Instead of a traditional post-doc experience that focuses on research, preceptors spend the majority of their time focused on developing as teachers. While a few other universities have teaching-focused preceptor programs, UChicago and City Colleges’ dual-placement structure is unique. The design came about in part as a way to leverage UChicago’s data science resources to help City Colleges build out their own data science curriculum while also offering the preceptors, and in turn their students, a more enriching learning experience.  So far, five preceptors have participated across four City Colleges’ campuses with three new participants lined up for the coming year. 

A broader STEM commitment 

The Preceptorship Program began in 2022 as part of a Memorandum of Understanding (MOU) between the University and City Colleges.
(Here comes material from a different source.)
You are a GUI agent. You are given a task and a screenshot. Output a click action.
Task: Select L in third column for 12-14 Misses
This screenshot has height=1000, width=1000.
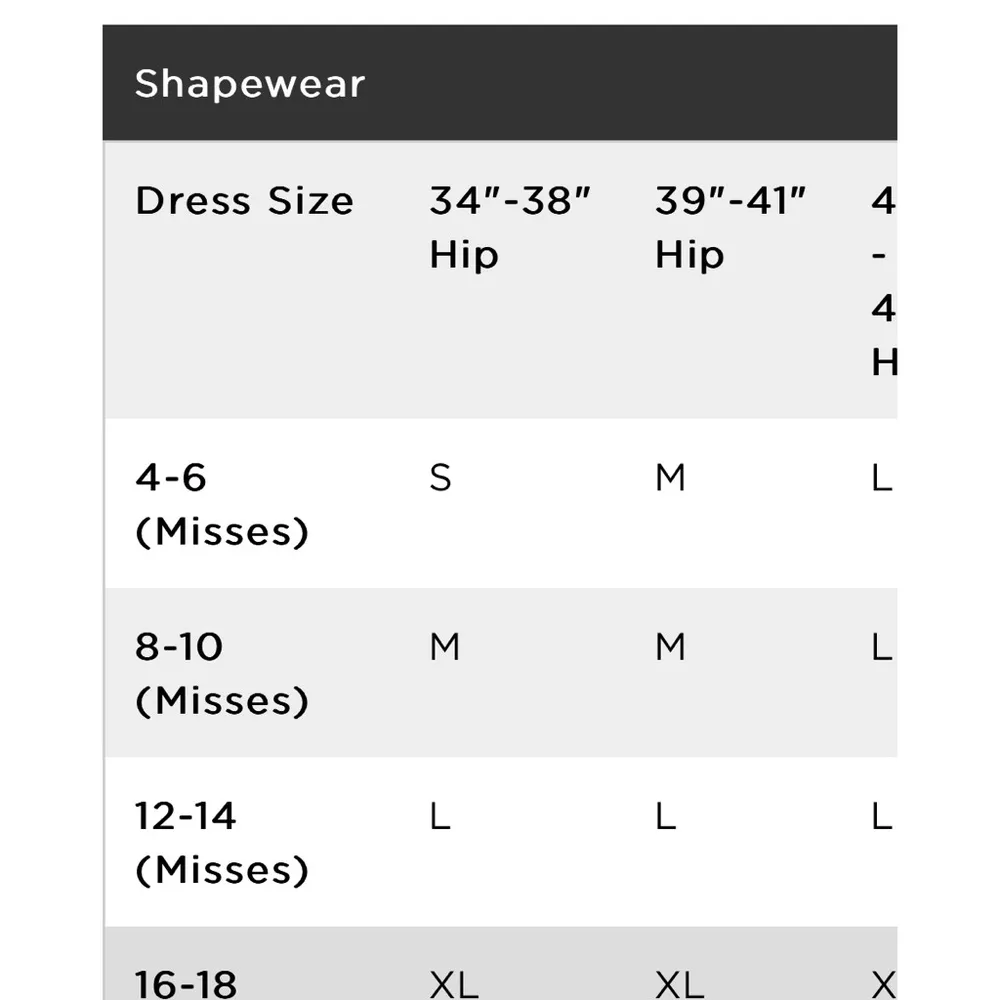click(x=881, y=818)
The partnership aims to strengthen STEM education and career opportunities and create a more diverse field of professionals entering the sciences.

“The MOU with the University of Chicago establishes a robust and flexible framework for partnerships, such as our collaboration with the Data Science Institute,” said Mark Potter, Provost and Chief Academic Officer at City Colleges of Chicago. “This agreement facilitates navigation through both institutions’ systems, fostering innovative initiatives that drive growth and excellence. It opens doors for collaborative efforts, ensuring that both institutions benefit from shared expertise and resources, paving the way for advancements in education and research.”

At UChicago, the program also advances the Inclusive Innovation Initiative, a joint effort between UChicago, the University of Illinois Urbana-Champaign, Argonne National Laboratory, and Fermilab National Accelerator Laboratory that is engaging local students, educators, and workers and connecting them to that growing scientific ecosystem in Chicago, making it more reflective of the city itself and spurring economic growth on the historically under-resourced South Side.

Building collaborative capacity

Because data science as a field is still in its early stages, finding qualified instructors can be difficult, particularly at a community college.

“For City Colleges, and community colleges in general, what makes this partnership really exciting is as community colleges are staying at the forefront especially in the STEM industries that are changing really fast, finding capacity to build programs and teach in those programs takes a lot of time, so when you have a partner like UChicago who has the capacity to partner with us and who’s in all the conversations in those industries, it helps us build and innovate in a way that often is really hard to do,” City Colleges professor Kate Connor said.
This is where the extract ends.